Neoliberal Reform in Machu Picchu by Pellegrino A. Luciano

Neoliberal Reform in Machu Picchu by Pellegrino A. Luciano

Author:Pellegrino A. Luciano [Luciano, Pellegrino A.]
Language: eng
Format: epub
Tags: undefined
Publisher: Lexington Books
Published: 2017-11-01T07:00:00+00:00


Knowledge is partial and never complete; this is true for ethnographers as well. Many years have passed since my fieldwork, with hindsight to reflect on where the Machupiccheños were effective or not, at least according to their platform of struggle, in their efforts to challenge bureaucracy and the corporate interests of Orient Express. History and past personal experiences are often the most intrinsic sources of knowledge for acting in the world, but under intense social change there are also many impositions in which actors lack experience. The following is a fieldwork excerpt of the conversations from the gathering in Corihuayrachina.

“It’s because people don’t have property titles or rights otherwise these thirty [-three] campesinos wouldn’t have these problems. This is revenge, how ugly,” Regina said. The gathering broke into smaller groups as people turned to their neighbors to chat. It started to rain softly. Walter was concerned. “It’s scary, you know, the landslides.” He was referring to the fierce rainstorm that hit the area the previous day. The conversation moved fluidly from dangerous weather to Sanctuary politics. The weather concerns turned into a discussion on the tragic incident of a family that had drowned a few days earlier. A young couple and their small child were tragically killed when they fell into the swollen Vilcanota River after the hand-drawn cable car (oroya) snapped as they pulled themselves across. “The chain was rusted,” said a man. Walter heard different stories about this incident. He spoke of rumors that the deaths were the result of foul play, allegedly implying Sanctuary authorities. The conversation moved back to the thirty-three campesinos. Oscar got excited, pulling out papers from his folder. One of his talents was a well-developed ability to interrogate law and to point to contradictions in the way it is applied. He waved a document in the air saying, “I have the law right here. Where does it say in the law that one has to [even] ask permission to cut grass?”[1]

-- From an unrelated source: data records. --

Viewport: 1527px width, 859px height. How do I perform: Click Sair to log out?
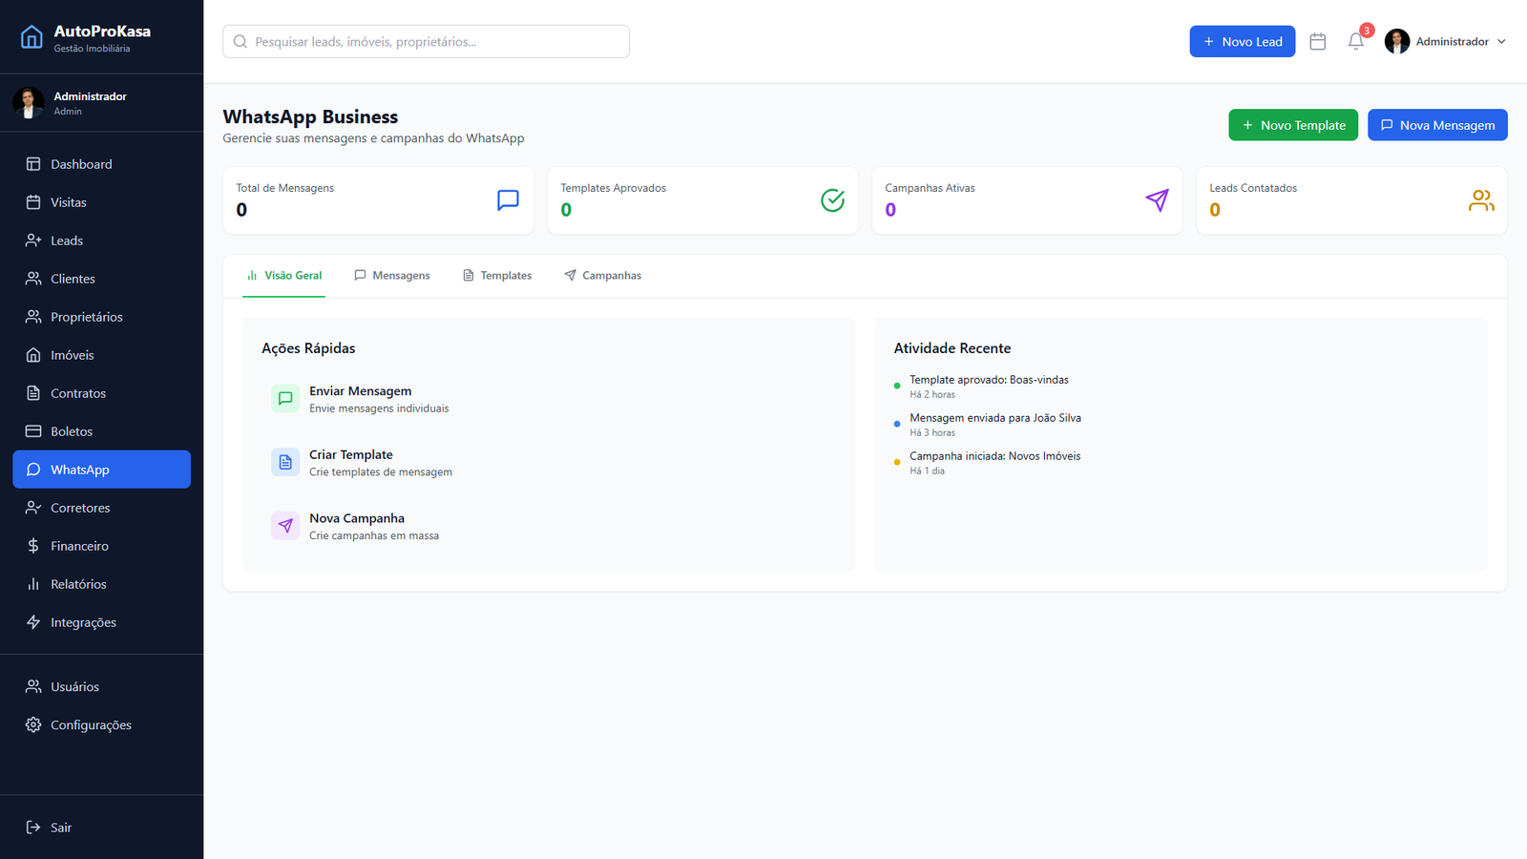(x=61, y=828)
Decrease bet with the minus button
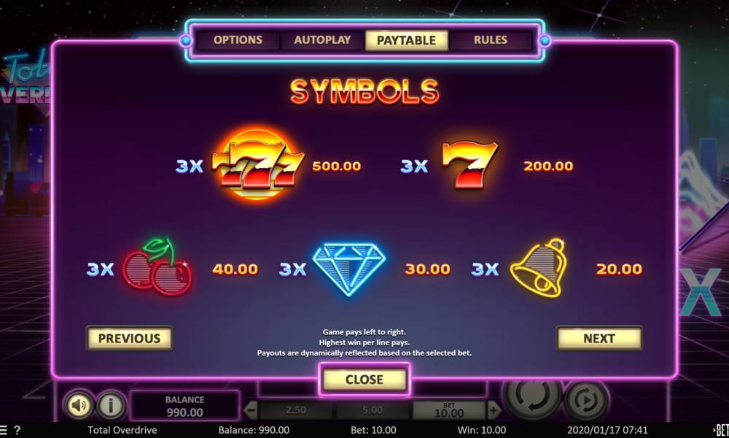This screenshot has height=438, width=729. 251,410
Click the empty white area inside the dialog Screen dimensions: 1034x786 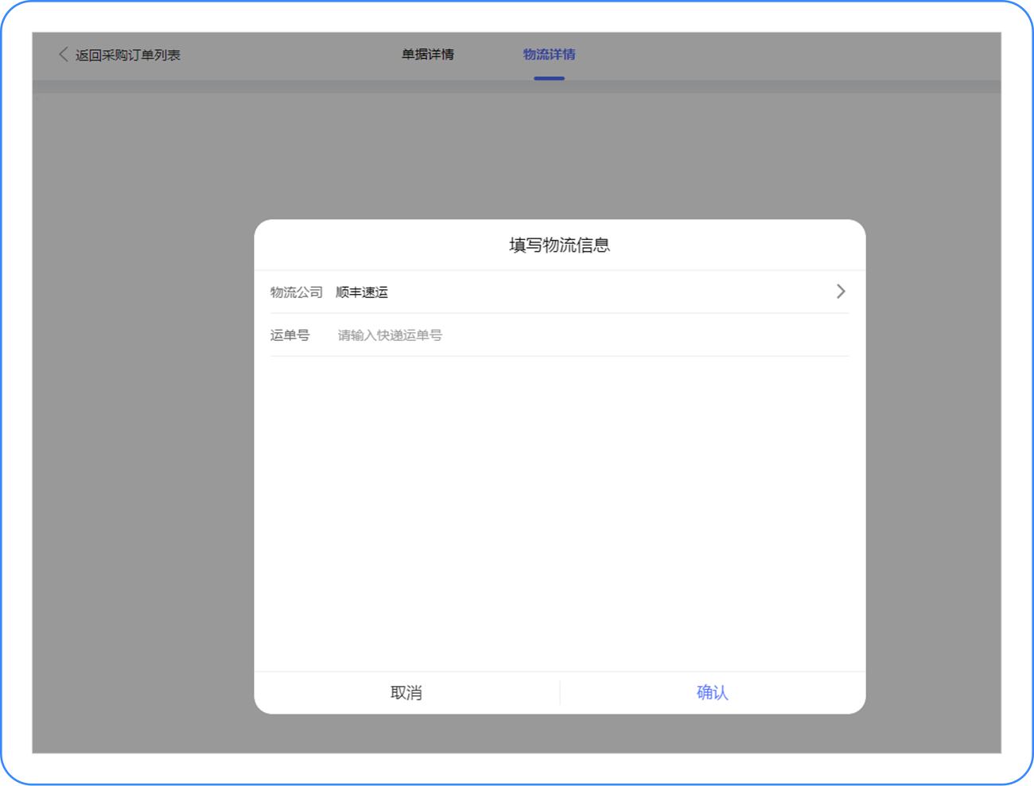pos(559,513)

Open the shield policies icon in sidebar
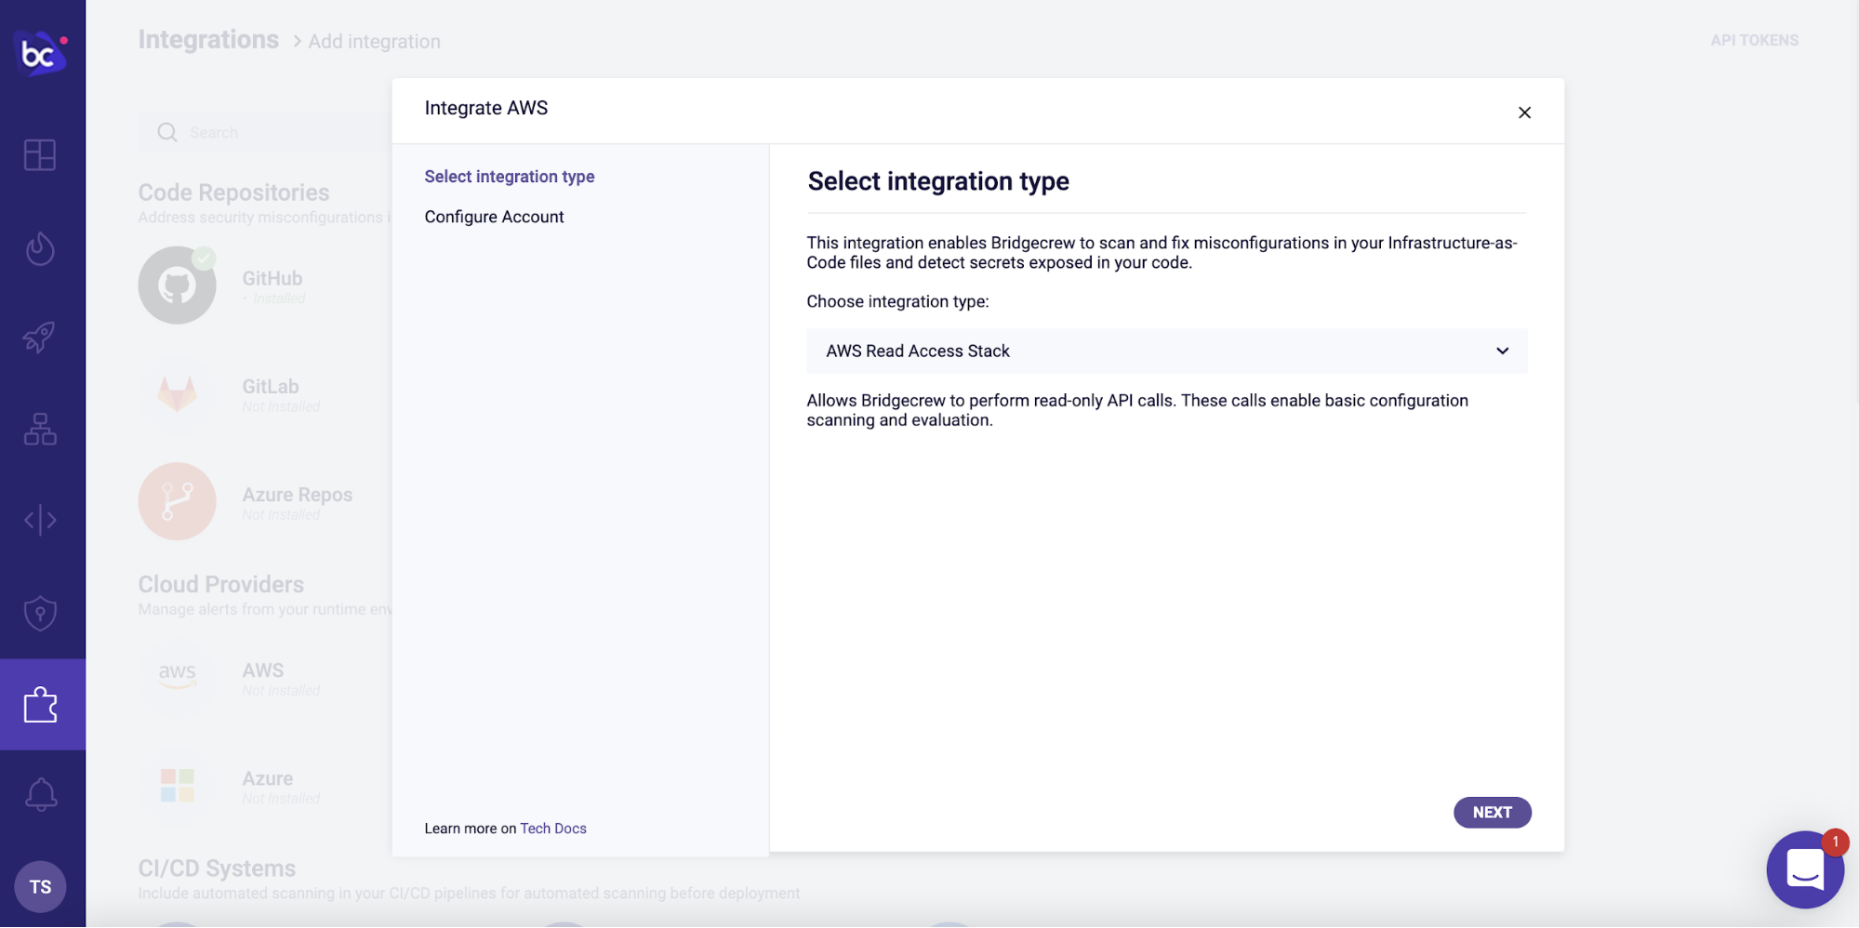click(x=40, y=613)
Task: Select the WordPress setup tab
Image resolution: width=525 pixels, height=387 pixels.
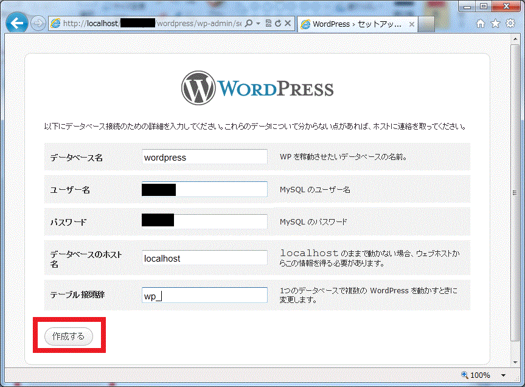Action: 353,24
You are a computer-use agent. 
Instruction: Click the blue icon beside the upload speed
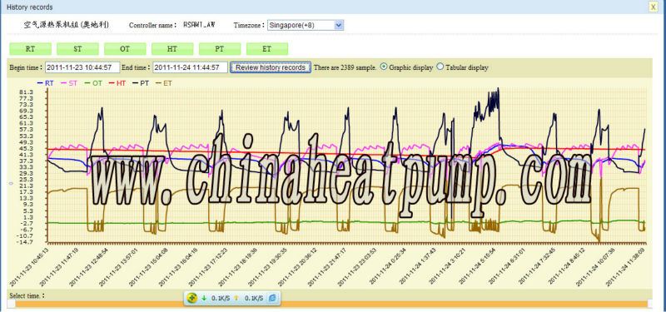(272, 298)
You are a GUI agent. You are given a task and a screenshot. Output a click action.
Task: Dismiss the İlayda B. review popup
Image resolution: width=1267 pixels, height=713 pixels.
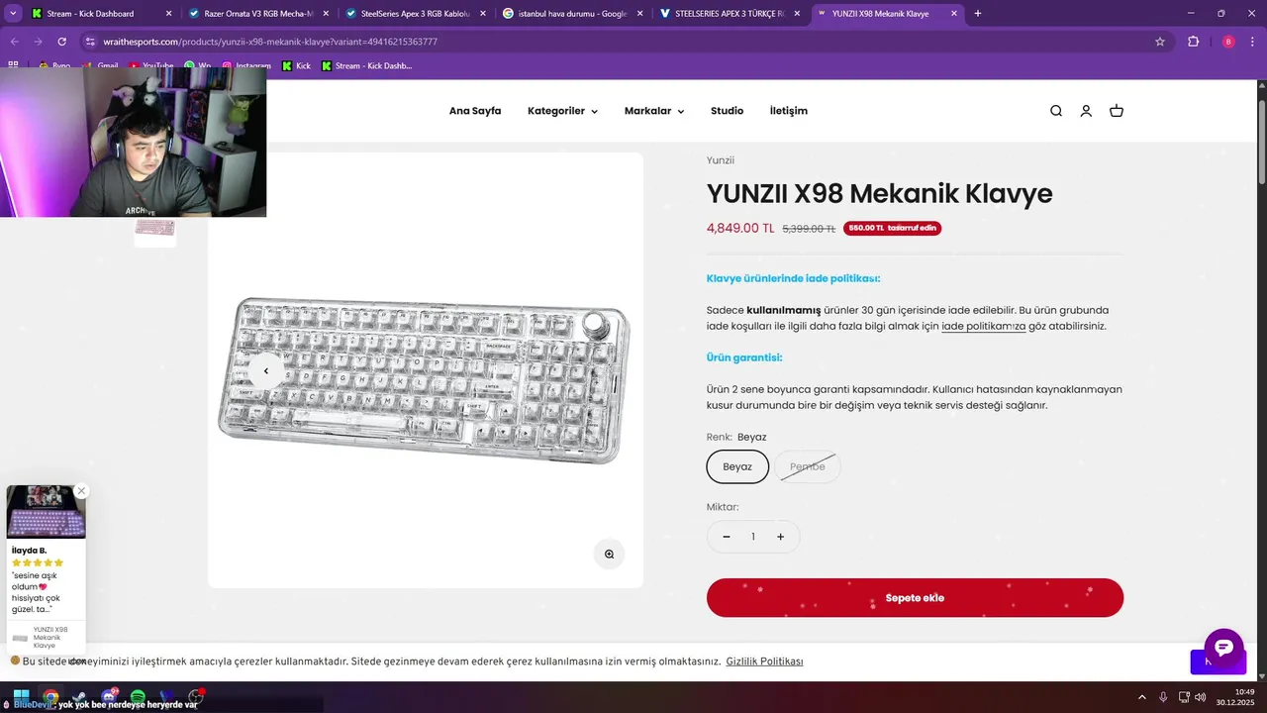(x=81, y=491)
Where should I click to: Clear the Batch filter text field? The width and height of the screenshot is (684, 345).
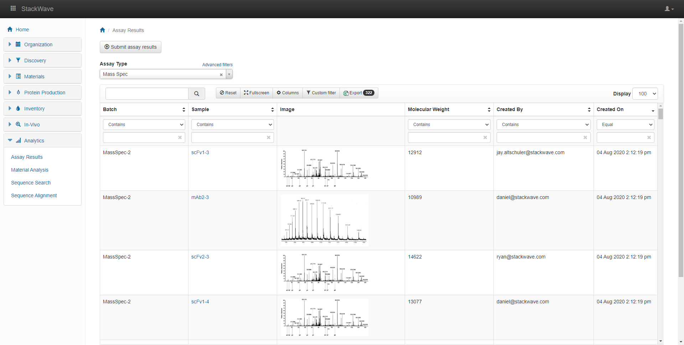pyautogui.click(x=180, y=137)
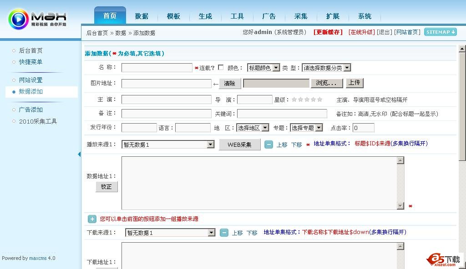The height and width of the screenshot is (269, 466).
Task: Expand the 请选择数据分类 type dropdown
Action: (326, 68)
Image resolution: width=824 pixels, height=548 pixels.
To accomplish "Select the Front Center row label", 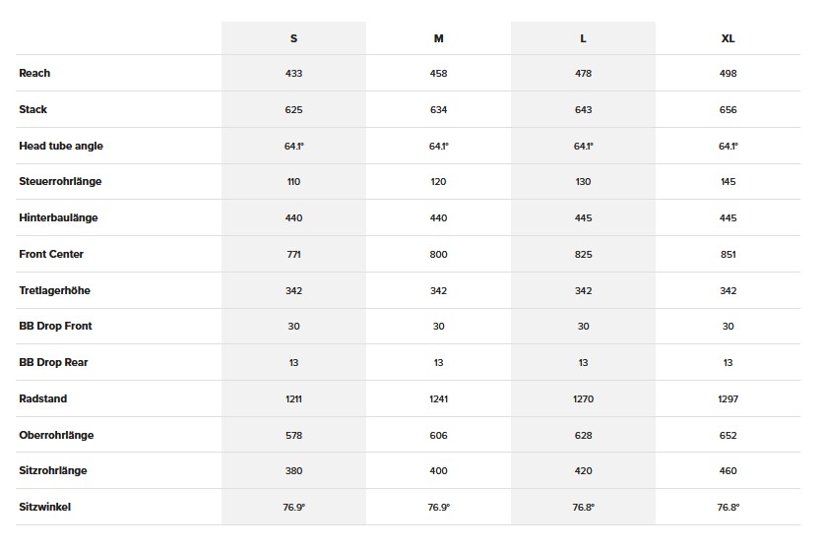I will (x=51, y=254).
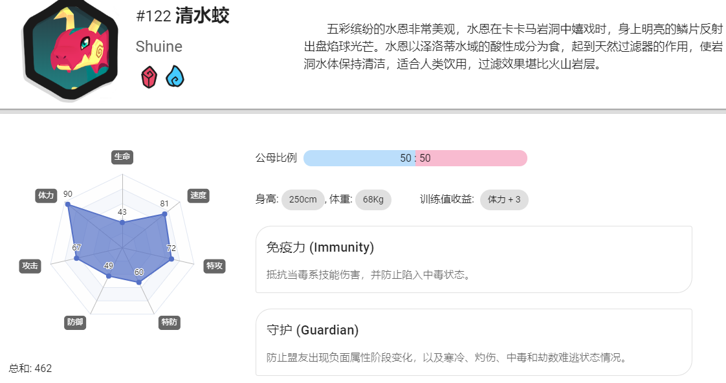The height and width of the screenshot is (383, 726).
Task: Select the 速度 stat label badge
Action: (198, 195)
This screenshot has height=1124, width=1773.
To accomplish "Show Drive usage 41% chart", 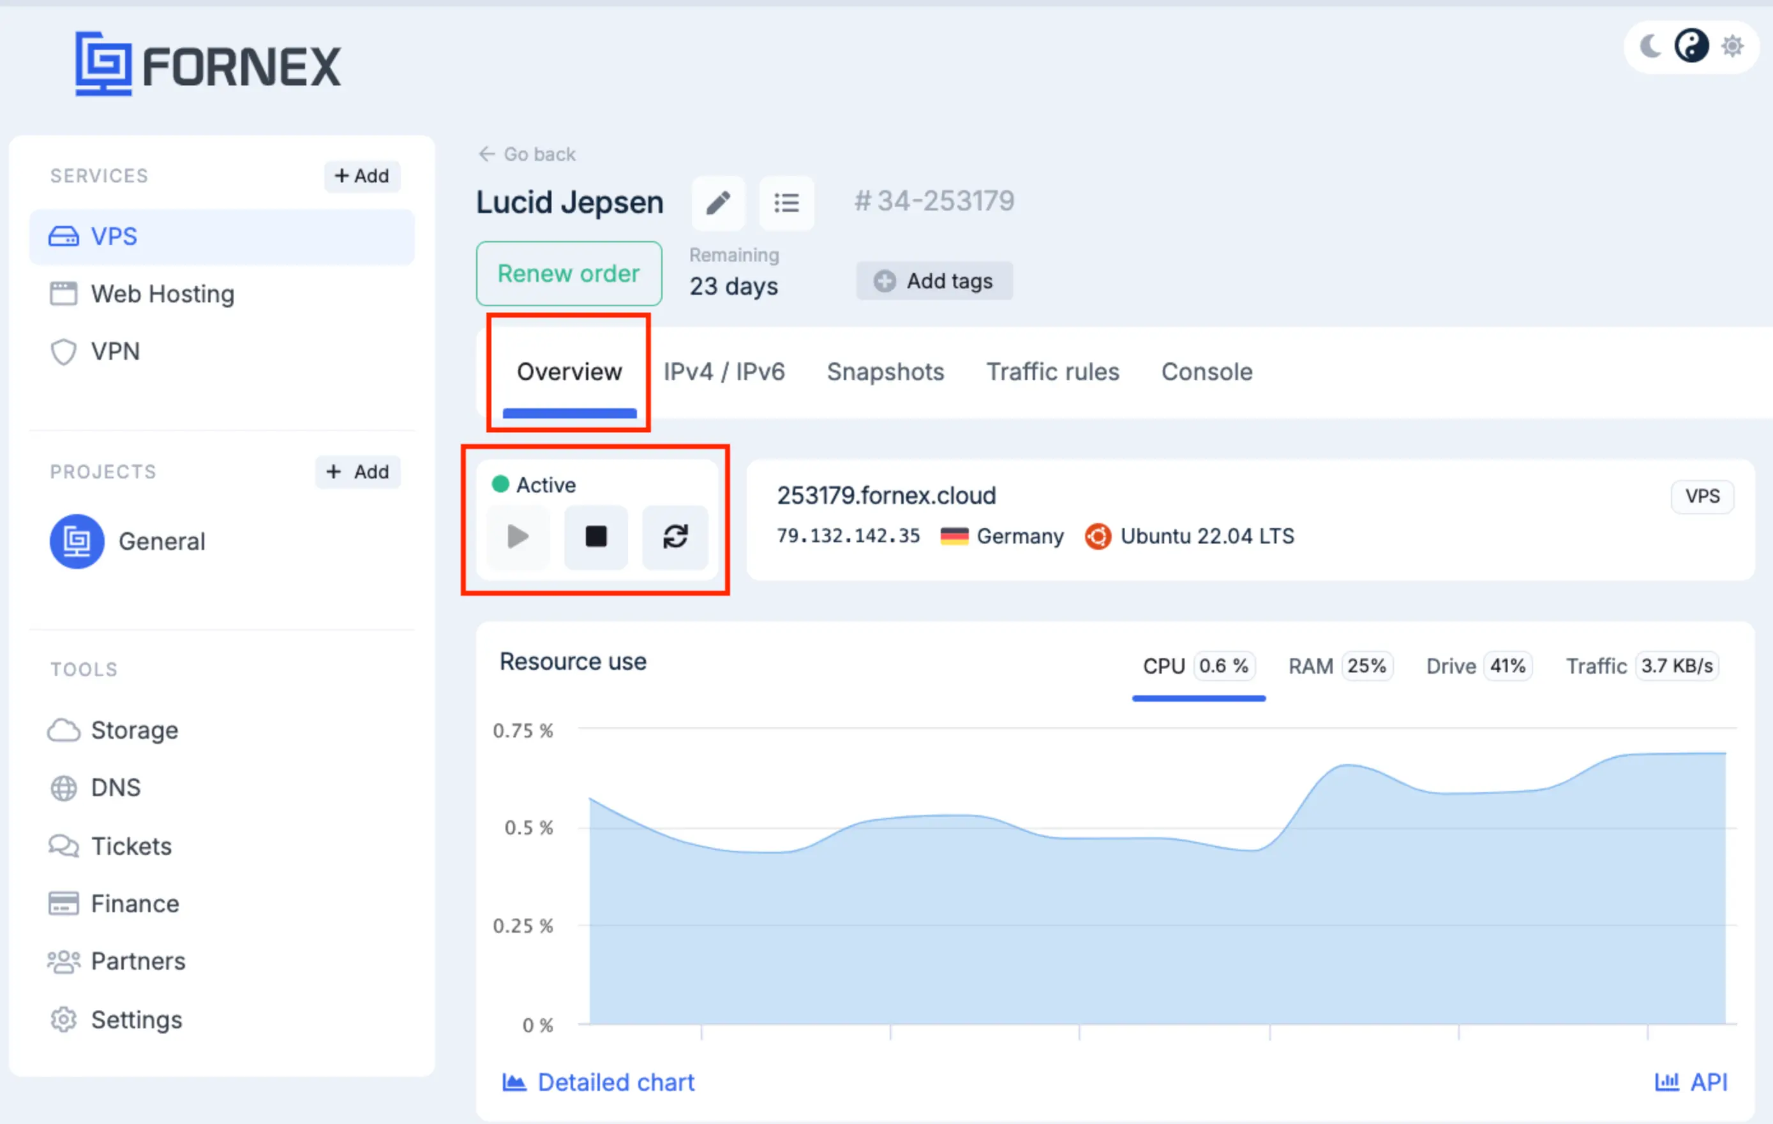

The common narrative held by Sanctuary representatives was that the inhabitants of the Sanctuary were not the original inhabitants. To be an “original inhabitant” is a vague qualification, but it reflected the way the law granted permissions. For INRENA and the INC, “original inhabitants” meant families who had continuously lived in the area but could also directly trace their ancestry to the Incas in some sort of unadulterated way; not likely to be found in most current populations of the Andes after five hundred years of conquest and colonialism. They formed part of the racialized narratives that discounted residents as belonging in the landscape, as noted earlier. For the group, an additional problem rested on the interpretation of the laws and the ambiguousness of the definitions. Oscar, who saw a potential in using the law as an avenue for defending residents, expressed frustration over the way institutional actors use various concepts. “Now we have to define [who] is original—what is a Sanctuary? It’s all so arbitrary.” For Oscar, one could hardly lay down any fixed rule around which the authorities were consistent.